§ Directions:
Set down, word for word, the stretch of lines from the one containing "Bliv Nødhjælper (267, 2003)" to the end of the records below.
[[ Data records open ]]
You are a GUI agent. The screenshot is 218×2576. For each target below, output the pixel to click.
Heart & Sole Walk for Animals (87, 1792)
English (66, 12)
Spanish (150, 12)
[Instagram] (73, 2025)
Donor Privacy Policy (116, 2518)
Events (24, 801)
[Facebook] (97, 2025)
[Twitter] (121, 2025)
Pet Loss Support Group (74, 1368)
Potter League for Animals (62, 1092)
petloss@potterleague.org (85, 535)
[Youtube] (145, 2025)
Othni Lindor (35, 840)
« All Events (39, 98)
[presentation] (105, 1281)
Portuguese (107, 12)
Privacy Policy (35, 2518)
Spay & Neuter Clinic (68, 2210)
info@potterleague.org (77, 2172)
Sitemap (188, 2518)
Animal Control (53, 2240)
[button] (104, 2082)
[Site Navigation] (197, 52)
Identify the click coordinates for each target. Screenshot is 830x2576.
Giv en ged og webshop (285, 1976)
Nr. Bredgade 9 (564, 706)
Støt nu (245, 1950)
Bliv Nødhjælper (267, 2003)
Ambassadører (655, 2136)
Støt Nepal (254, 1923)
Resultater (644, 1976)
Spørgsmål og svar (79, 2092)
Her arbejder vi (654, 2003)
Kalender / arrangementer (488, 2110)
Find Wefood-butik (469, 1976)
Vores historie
[[ Data records closed ]]
§ Reply:
Bliv Nødhjælper (267, 2003)
Ambassadører (655, 2136)
Støt Nepal (254, 1923)
Resultater (644, 1976)
Spørgsmål og svar (79, 2092)
Her arbejder vi (654, 2003)
Kalender / arrangementer (488, 2110)
Find Wefood-butik (469, 1976)
Vores historie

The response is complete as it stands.